A recuperação total do volume foi meteórica nas últimas horas. O reservatório, que amanheceu o dia com 97,42% de sua capacidade (registrando cerca de 39,88 milhões de metros cúbicos), foi beneficiado por chuvas intensas na região da Boa Vista. Esse aporte final garantiu os centímetros que faltavam para atingir a cota máxima de 40,94 milhões de metros cúbicos (m3). Ao longo da tarde, moradores de diversas localidades de Mombaça se deslocaram até a parede do açude para registrar o espetáculo das águas, que agora seguem o curso natural do Rio Banabuiú.
Um Legado de Luta e História
A importância do Serafim Dias vai além do abastecimento.
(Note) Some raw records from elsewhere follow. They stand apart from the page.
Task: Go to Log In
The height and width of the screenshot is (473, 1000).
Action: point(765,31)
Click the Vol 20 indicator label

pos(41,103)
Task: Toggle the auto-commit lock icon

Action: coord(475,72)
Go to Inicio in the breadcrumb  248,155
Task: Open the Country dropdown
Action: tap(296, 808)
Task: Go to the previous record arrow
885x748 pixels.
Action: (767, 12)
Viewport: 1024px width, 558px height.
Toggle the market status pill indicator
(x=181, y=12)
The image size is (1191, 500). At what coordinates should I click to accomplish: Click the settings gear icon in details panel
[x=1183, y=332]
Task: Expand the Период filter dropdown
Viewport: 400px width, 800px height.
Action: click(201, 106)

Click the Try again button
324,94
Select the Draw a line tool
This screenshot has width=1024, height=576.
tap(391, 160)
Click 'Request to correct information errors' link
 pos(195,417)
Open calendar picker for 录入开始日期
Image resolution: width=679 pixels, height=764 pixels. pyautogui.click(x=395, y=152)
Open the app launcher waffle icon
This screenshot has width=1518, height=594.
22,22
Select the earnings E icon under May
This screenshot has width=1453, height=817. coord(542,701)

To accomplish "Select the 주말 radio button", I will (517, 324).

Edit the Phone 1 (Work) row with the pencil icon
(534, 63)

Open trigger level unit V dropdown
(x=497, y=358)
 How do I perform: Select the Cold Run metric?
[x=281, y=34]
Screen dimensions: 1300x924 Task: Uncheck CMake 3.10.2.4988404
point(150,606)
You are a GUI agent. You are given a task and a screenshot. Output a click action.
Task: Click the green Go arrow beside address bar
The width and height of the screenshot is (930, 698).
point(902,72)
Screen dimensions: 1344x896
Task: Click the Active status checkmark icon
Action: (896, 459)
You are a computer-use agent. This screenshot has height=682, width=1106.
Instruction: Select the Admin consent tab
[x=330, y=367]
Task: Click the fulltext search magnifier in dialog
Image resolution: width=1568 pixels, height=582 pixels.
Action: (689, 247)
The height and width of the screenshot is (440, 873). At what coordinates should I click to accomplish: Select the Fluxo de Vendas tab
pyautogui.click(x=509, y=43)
Sua construção é fruto de uma articulação histórica que remonta ao início do século, porem foi posto em prática no final da década de 80. Em 1989, o então deputado federal Antônio Paes de Andrade, enquanto ocupava interinamente a Presidência da República, assinou a ordem de serviço para a obra. O ato concretizou um sonho de quase um século dos mombacenses, bandeira levantada incansavelmente por seu tio, o Padre Pedro Leão Paes de Andrade.
Concluído em setembro de 1995, o açude teve sua primeira sangria em 1º de junho de 1996. Desde então, viveu ciclos de abundância e escassez. Após registrar transbordamentos frequentes entre 1997 e 2011, o reservatório enfrentou seu período mais sombrio a partir de 2016, quando chegou a secar completamente. O colapso durou até janeiro de 2020, quando o açude voltou a receber recargas tímidas. O caminho até a tarde de hoje foi marcado por resiliência e pela recuperação gradativa iniciada em 2022.
Estrutura e Impacto Regional

Localizado estrategicamente no Sistema Banabuiú, o Serafim Dias possui uma bacia hidrográfica de mais de 1.500 $km^2$. Sua estrutura imponente conta com uma parede de 730 metros de comprimento e altura máxima de 23 metros. O sangradouro, agora em plena atividade, possui uma largura de 147 metros, permitindo que o excedente hídrico flua com segurança, garantindo a segurança hídrica e a recarga de mananciais abaixo da barragem.
Para o sertanejo, a sangria é sinônimo de fartura e segurança para a produção agrícola e consumo humano. A imagem da água descendo suavemente pelo vertedouro simboliza, acima de tudo, a vitória da natureza e a persistência de quem vive no semiárido. Com a capacidade máxima atingida, Mombaça projeta um horizonte de tranquilidade hídrica para os próximos anos, celebrando o renascimento de um de seus maiores patrimônios.